• Excerpt:
A federal appeals court has ruled that the homeowner is not entitled to any compensation from the city or police.



(TMU) — In 2015, an armed shoplifting suspect barricaded himself inside an innocent man’s home, but instead of barging into the home and attempting to make an arrest, the cowardly police blew up the unfortunate bystander’s house instead.

Using explosives and tear gas in an attempt to force the suspect out of the home, police entirely destroyed it by the end of the encounter. The basic infrastructure and frame was left barely intact.

Now, after years of legal battles, a federal appeals court ruled that the homeowner is not entitled to any compensation from the city or the police, because the officers were “acting to preserve the safety of the public.”

The owner of the house, Leo Lech, says that the incident that day left his family homeless, simply because the police couldn’t find a less destructive way of handling the situation.

“Under no circumstances in this country should the government be able to blow up your house and render a family homeless. This family was thrown out into the street without any recourse,” Lech told NPR.

The house was ultimately condemned by the local government, leaving Lech forced to rebuild from the ground up, a construction project that he estimates cost roughly $400,000.

Despite the fact that the Takings Clause in the United States Constitution states that private property cannot be taken for public use without “just compensation,” the appeals courts ignored this and instead deferred to the long-standing legal precedent that police can not be held accountable for property that is damaged while they are trying to apprehend a suspect. This ultimately means that they can cause as much destruction as they want in the pursuit of the smallest crimes and not be held liable.

In their ruling, the appeals court recognized that this was unfair, but made the ruling anyway.

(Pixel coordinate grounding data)
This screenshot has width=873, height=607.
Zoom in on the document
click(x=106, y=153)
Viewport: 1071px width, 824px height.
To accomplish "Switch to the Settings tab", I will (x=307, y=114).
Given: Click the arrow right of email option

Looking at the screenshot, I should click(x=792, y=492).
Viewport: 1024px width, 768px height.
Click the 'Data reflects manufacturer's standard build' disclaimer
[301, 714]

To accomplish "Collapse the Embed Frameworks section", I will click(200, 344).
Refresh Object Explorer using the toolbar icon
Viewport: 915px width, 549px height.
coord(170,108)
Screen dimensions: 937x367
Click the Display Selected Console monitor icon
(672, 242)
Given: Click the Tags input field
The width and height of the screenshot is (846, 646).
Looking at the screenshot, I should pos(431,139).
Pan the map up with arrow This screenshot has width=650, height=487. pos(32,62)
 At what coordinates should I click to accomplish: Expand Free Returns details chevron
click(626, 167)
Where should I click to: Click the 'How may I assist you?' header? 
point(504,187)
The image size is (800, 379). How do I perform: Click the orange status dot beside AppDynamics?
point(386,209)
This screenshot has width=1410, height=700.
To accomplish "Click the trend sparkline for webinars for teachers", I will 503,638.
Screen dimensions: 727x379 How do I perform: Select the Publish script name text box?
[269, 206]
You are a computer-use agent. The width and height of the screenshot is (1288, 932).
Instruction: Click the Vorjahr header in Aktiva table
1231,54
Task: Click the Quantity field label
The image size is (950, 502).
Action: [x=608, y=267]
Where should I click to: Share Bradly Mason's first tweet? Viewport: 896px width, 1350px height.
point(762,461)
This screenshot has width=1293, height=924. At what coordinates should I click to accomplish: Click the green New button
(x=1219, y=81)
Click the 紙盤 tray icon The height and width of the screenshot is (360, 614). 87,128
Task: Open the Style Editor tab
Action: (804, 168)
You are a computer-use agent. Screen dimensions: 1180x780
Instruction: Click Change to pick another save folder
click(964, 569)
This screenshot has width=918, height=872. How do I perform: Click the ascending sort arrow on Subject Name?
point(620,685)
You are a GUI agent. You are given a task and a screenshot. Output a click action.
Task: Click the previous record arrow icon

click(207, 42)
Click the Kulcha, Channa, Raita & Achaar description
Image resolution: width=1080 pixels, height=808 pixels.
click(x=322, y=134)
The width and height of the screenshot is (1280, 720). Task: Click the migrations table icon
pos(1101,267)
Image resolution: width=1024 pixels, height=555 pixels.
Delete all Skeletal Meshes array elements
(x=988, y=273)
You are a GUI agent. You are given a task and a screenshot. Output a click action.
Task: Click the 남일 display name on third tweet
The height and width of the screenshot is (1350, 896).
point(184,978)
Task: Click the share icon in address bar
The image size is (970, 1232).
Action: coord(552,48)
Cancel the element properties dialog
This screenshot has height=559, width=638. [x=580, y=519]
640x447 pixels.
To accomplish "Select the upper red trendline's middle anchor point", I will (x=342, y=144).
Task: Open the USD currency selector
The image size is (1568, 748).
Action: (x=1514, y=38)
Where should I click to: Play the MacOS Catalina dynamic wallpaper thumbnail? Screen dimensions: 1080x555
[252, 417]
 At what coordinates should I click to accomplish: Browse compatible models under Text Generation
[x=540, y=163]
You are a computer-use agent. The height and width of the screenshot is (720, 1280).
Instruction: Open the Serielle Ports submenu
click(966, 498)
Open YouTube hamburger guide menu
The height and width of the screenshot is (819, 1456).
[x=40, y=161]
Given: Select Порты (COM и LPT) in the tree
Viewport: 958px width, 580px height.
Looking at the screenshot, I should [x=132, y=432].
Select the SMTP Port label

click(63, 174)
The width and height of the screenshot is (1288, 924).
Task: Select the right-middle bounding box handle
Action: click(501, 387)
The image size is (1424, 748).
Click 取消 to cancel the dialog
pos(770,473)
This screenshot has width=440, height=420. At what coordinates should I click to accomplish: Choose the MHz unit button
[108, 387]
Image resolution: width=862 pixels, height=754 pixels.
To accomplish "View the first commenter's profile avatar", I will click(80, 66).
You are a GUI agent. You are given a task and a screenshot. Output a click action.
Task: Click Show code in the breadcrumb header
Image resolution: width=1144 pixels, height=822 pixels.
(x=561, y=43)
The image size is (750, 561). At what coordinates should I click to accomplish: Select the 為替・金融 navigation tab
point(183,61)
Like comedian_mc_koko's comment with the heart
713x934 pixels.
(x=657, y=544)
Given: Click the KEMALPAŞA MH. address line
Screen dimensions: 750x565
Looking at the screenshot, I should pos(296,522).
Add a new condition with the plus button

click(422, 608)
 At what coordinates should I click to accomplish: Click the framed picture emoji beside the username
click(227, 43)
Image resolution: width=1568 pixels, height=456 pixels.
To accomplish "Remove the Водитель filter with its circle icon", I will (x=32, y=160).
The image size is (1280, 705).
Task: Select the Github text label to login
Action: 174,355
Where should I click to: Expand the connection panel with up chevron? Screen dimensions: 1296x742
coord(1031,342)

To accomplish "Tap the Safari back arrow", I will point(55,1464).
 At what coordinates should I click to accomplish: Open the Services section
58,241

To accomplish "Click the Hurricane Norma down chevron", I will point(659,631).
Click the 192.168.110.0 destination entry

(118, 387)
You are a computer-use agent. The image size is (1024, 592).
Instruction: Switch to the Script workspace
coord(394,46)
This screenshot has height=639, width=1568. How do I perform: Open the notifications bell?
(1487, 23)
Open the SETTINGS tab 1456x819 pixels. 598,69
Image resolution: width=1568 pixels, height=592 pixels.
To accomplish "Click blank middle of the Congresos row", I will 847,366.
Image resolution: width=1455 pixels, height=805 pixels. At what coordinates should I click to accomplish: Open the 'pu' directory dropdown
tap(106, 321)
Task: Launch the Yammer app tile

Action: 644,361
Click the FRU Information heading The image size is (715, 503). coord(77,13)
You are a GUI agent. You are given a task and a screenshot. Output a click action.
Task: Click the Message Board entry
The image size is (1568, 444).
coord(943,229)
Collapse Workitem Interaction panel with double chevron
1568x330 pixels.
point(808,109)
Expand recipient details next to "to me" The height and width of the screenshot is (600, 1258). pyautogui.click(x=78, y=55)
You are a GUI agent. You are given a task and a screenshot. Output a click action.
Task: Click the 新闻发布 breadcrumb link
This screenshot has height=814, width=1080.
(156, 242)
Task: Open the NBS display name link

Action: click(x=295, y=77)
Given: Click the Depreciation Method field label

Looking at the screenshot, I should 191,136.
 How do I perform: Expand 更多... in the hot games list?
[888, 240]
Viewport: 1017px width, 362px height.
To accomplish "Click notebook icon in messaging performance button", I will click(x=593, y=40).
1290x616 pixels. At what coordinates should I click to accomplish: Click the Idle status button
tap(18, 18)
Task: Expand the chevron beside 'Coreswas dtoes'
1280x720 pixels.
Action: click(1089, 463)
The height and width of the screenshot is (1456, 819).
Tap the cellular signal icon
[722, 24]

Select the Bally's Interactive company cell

• Assigned task A:
According to the article about the destroyed house, roughly how much does Lech estimate rebuilding his home cost?
• Assigned task B:
Echo a passage of the article about the destroyed house word for word, starting with "Using explosives and" and going on through "Lech told NPR.".
• Assigned task C:
Give what follows in the article about the destroyed house, picking up after its final sentence.

• Expected answer A:
Roughly $400,000.

• Expected answer B:
Using explosives and tear gas in an attempt to force the suspect out of the home, police entirely destroyed it by the end of the encounter. The basic infrastructure and frame was left barely intact.

Now, after years of legal battles, a federal appeals court ruled that the homeowner is not entitled to any compensation from the city or the police, because the officers were “acting to preserve the safety of the public.”

The owner of the house, Leo Lech, says that the incident that day left his family homeless, simply because the police couldn’t find a less destructive way of handling the situation.

“Under no circumstances in this country should the government be able to blow up your house and render a family homeless. This family was thrown out into the street without any recourse,” Lech told NPR.

• Expected answer C:
“As unfair as it may seem, the Takings Clause simply does not entitle all aggrieved owners to recompense,” the court stated in their ruling.

In this case, the suspect being chased by police had stolen two belts from a Walmart. They say he began shooting at police after barricading himself in the victim’s home.

In the initial lawsuit that was filed a year after the incident, David Williams, one of Lech’s attorneys, described the damage caused by police:

“The interior of the Lech Home was a mass of debris and destroyed belongings from the projectiles launched into the home by the Defendants. Chemical munitions or other projectiles were stuck in the walls. The Lech Home was completely uninhabitable and its condition posed a danger to anyone entering the home.”

Melissa Gallegos, a spokeswoman for the city of Greenwood Village, said that the damage that was caused was absolutely necessary to “get the gunman out without any loss of life,” however, police are supposed to risk their lives to protect people and their property, they aren’t supposed to hide behind their cars while they blow up a man’s home because they are scared of getting shot.

Gallegos also said that Lech should not be entitled to the compensation that he is seeking because the house that he rebuilt is much nicer than his old one.